The latest experiment seeks to rectify this by making PCT theory clearer. In the experiment, two participants are sat at computer terminals. One participant (the actor) is attempting to keep a small dot in a red circle. The second participant (the observer) sees the result of this action on another screen: the word “hello” is scrawled out.
Only a few observers managed to correctly state that the actor was doing something other than writing hello. Of the 164 pairs that took part in the experiment, the vast majority of observers say
that the actor was simply trying to say hello. Of course the actor had no idea this was happening and was trying to keep the dot in the circle.
“Observers don’t think behaviour is due to what input another individual is trying to control,” said Dr Mansell explaining the implications this has for how we think about behaviour.

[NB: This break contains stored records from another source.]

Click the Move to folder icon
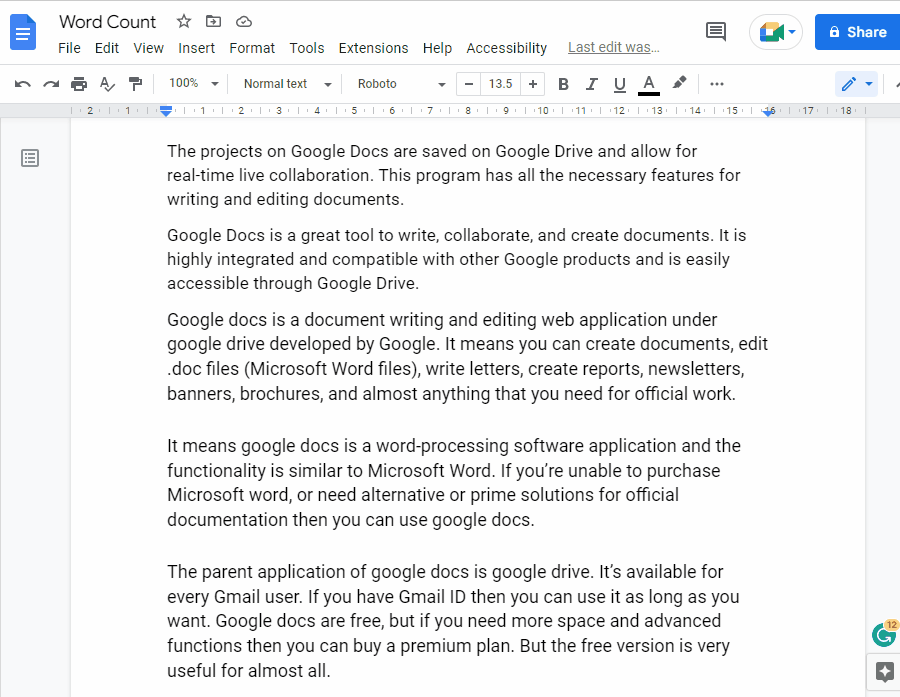The height and width of the screenshot is (697, 900). coord(214,21)
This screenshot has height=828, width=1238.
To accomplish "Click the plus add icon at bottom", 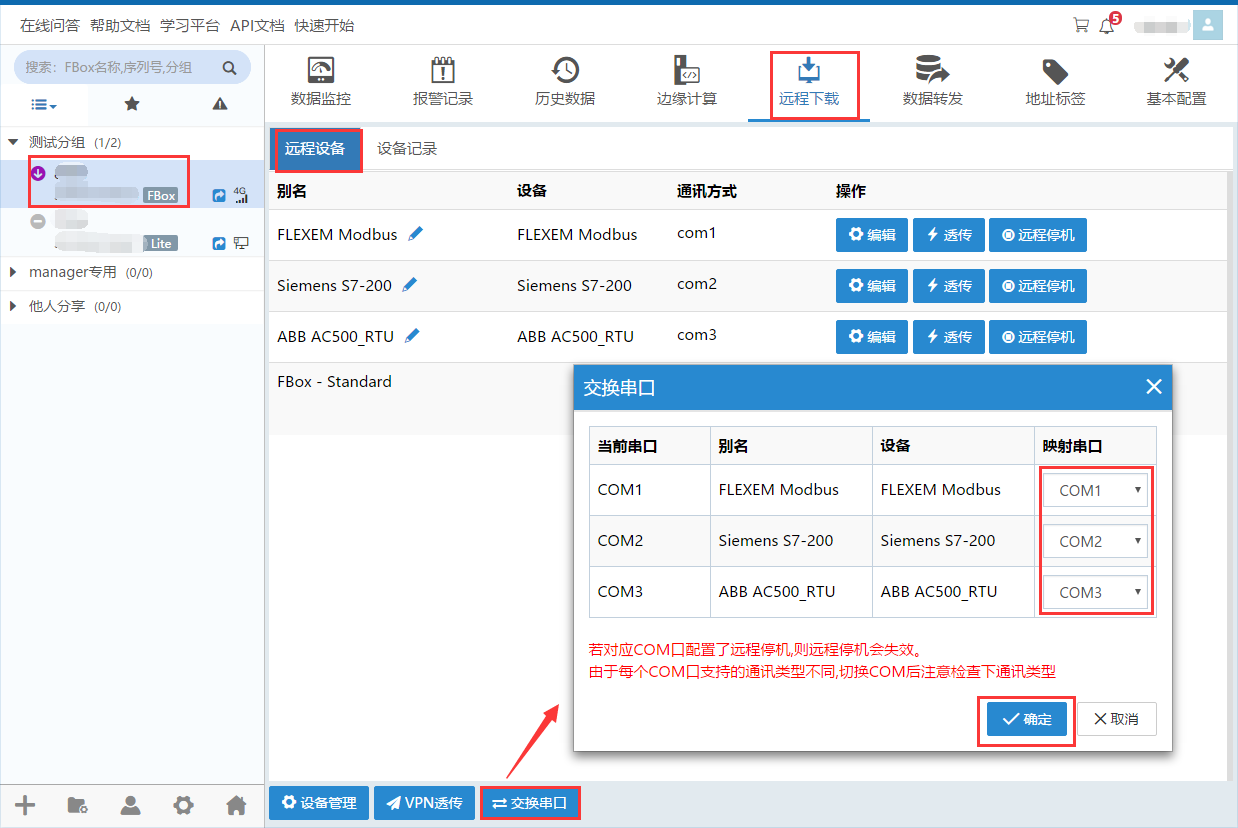I will 26,805.
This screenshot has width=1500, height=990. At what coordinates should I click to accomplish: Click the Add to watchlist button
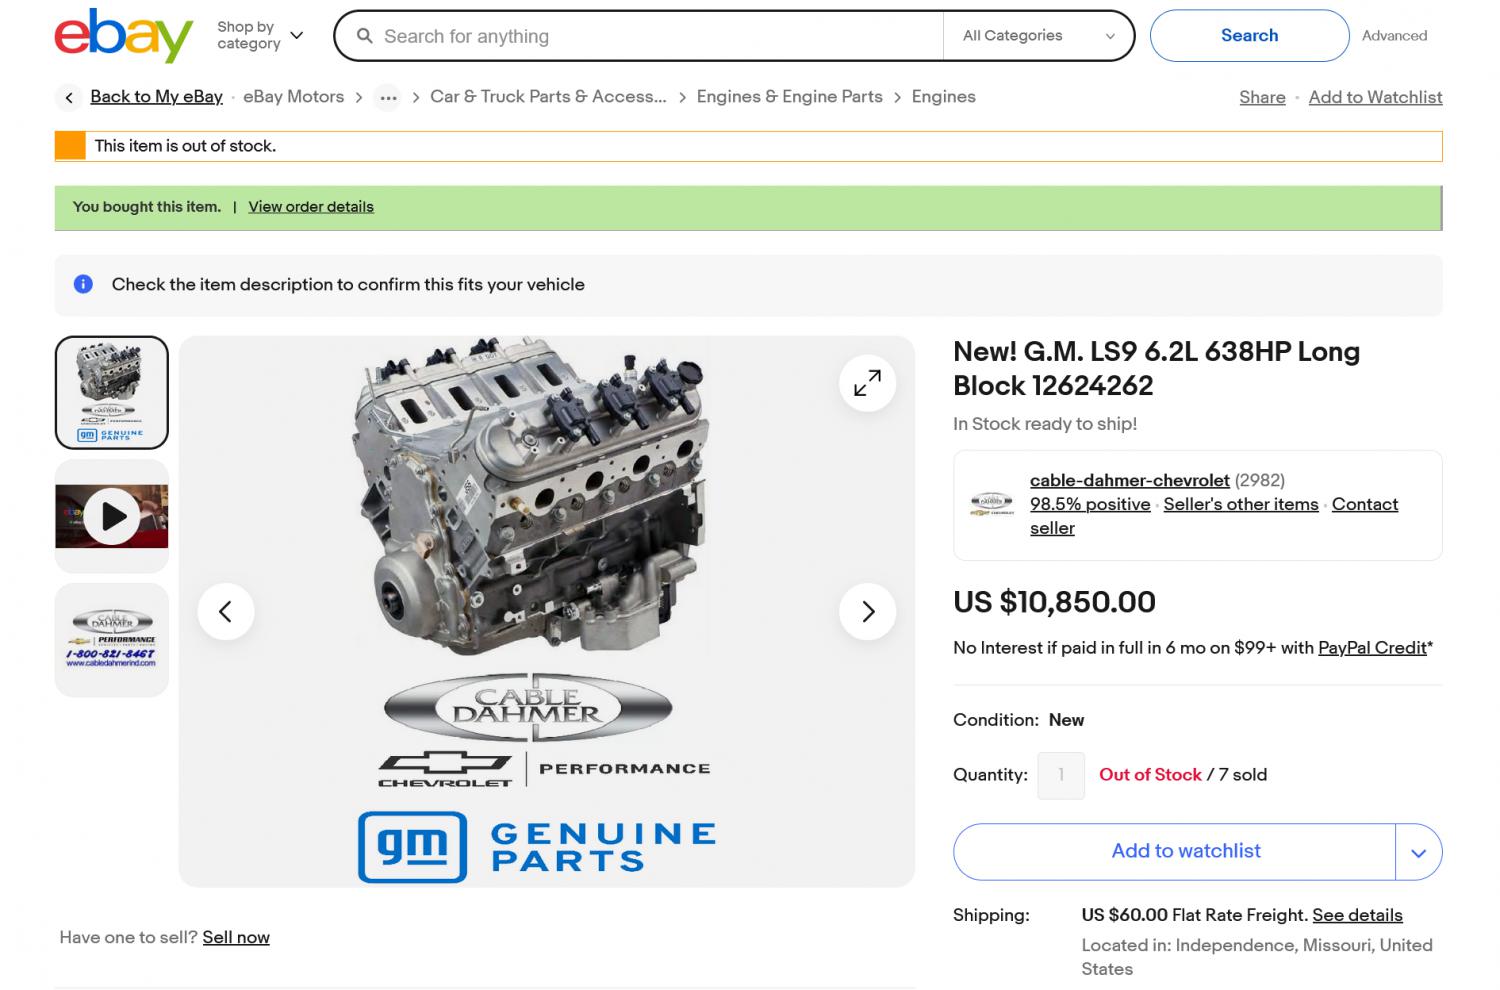tap(1185, 851)
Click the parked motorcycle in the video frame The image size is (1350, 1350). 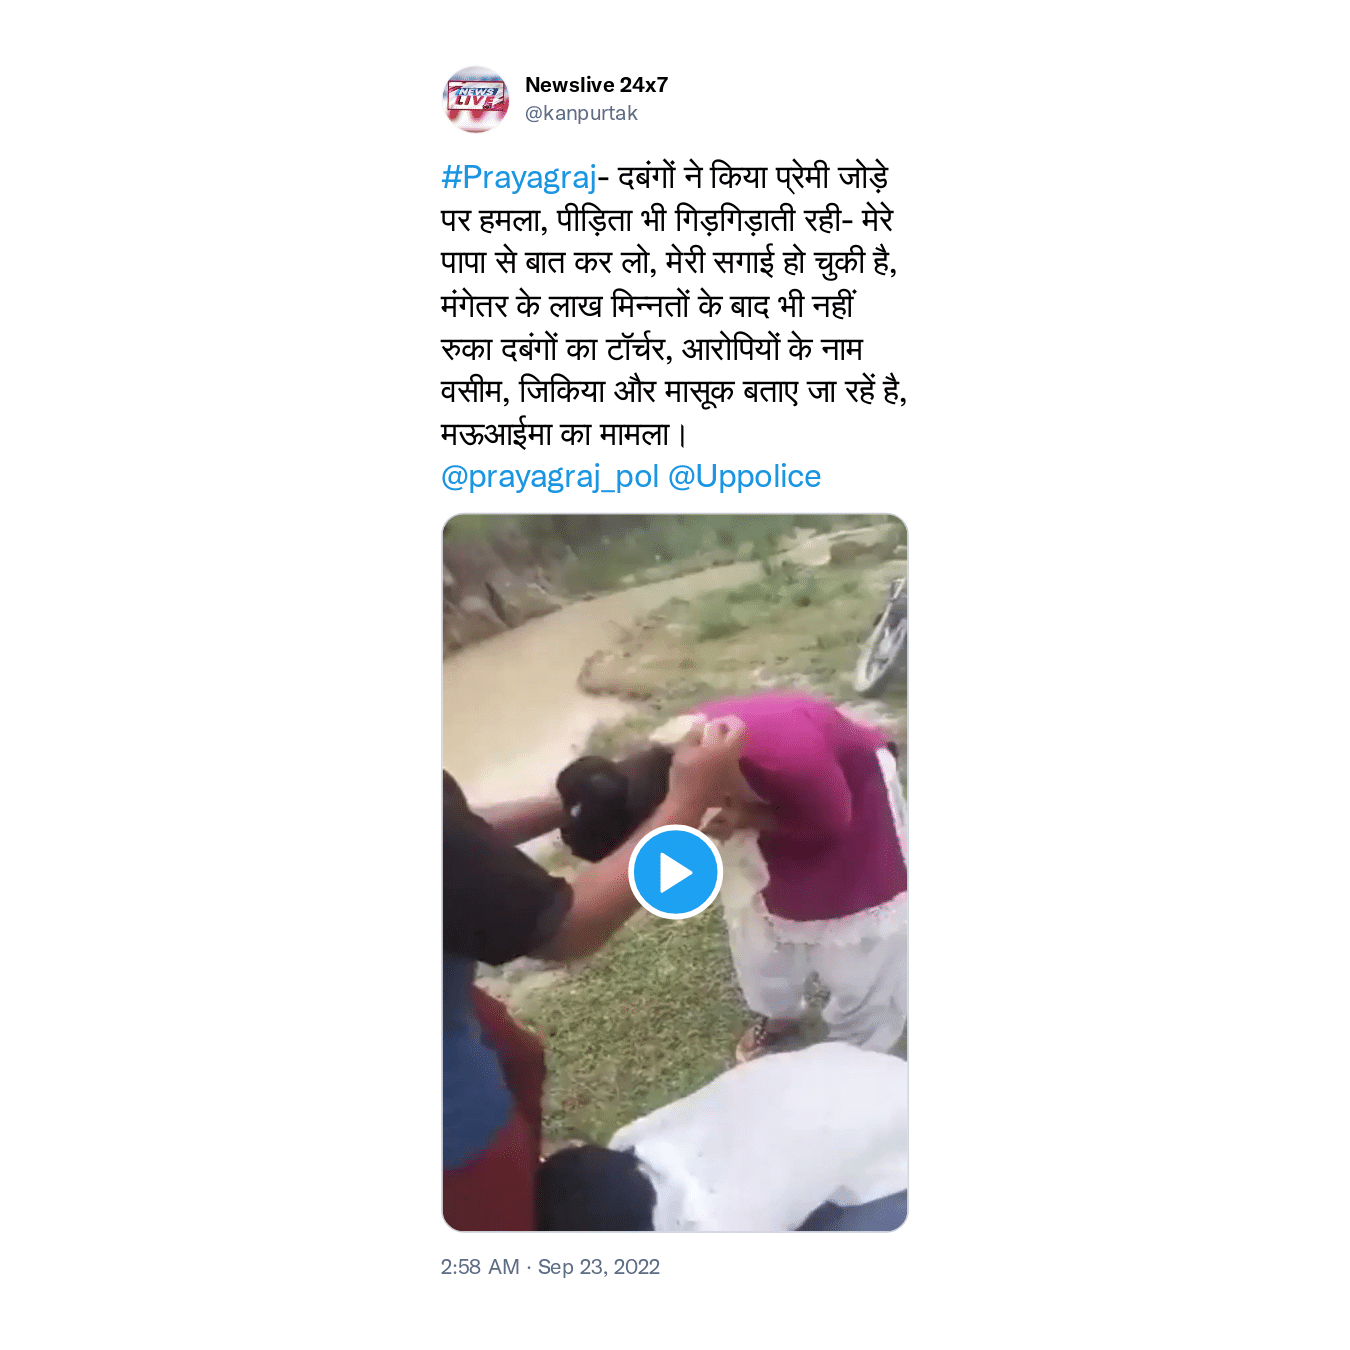[x=882, y=637]
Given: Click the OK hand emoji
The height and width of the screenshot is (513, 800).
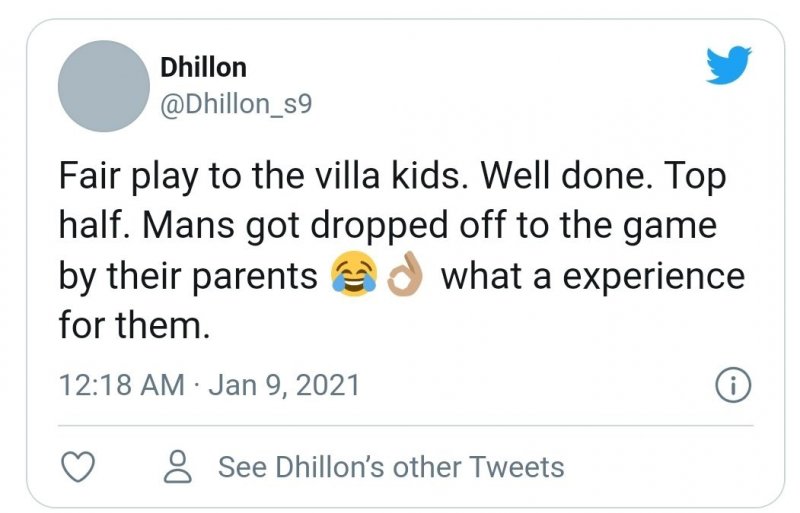Looking at the screenshot, I should pyautogui.click(x=405, y=277).
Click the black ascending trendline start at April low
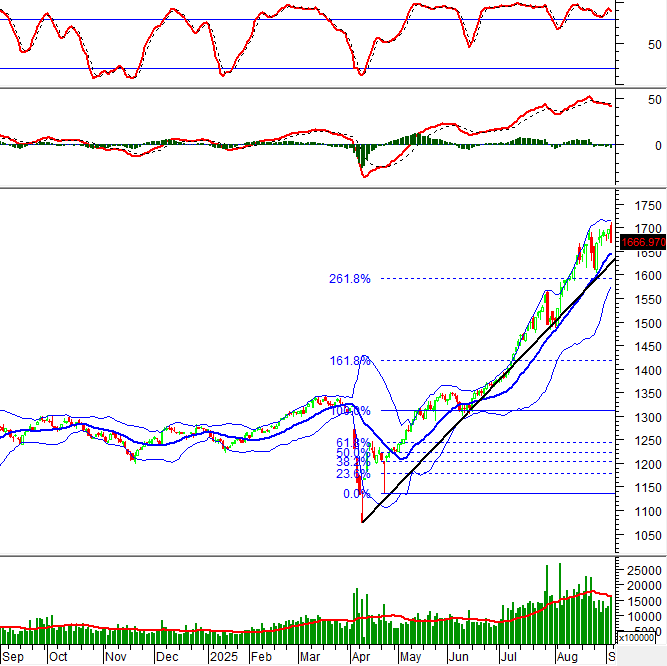Image resolution: width=667 pixels, height=666 pixels. point(363,521)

For therapies, Dr Mansell and other PCT advocates believe that they should be entirely focused on giving clients control rather than behaviour modification. Advocates of the PCT based method of levels therapy (MoL) put this goal at the heart of their work from the moment a client agrees to come to therapy.
Dr Mansell said: “It’s a well-known finding that loss or a lack of control exemplify mental health problems so the first thing we should be thinking about is how to give people control, not change their thinking or behaviour. That will follow.
“People decide when they want to come to therapy, ideally where, how long they want the sessions to be, how many because surely if they get that level of control they’re going to feel better. How many people would go to the cinema if the only way you could go is if you got an appointment letter?”
In studies conducted by Dr Mansell and corroborated by the work of Australian psychologist Dr Tim Carey, MoL saw an increase in attendance rates to therapy, reduced waiting times, as well as engaging people in therapy who previously proved resistant to other more common therapies such as CBT.
Dr Mansell is aware that more work needs to be done to make PCT a more commonly discussed idea in the field. He suggests that the fluidity and client focus of MoL makes it difficult to conduct randomised control trials and form a manual for practitioners to follow.
“It takes a leap of faith. Understandably a lot of people aren’t ready or willing to take that leap,” said Dr Mansell who hopes PCT and MoL will go some way towards resolving some crucial issues in the psychological field.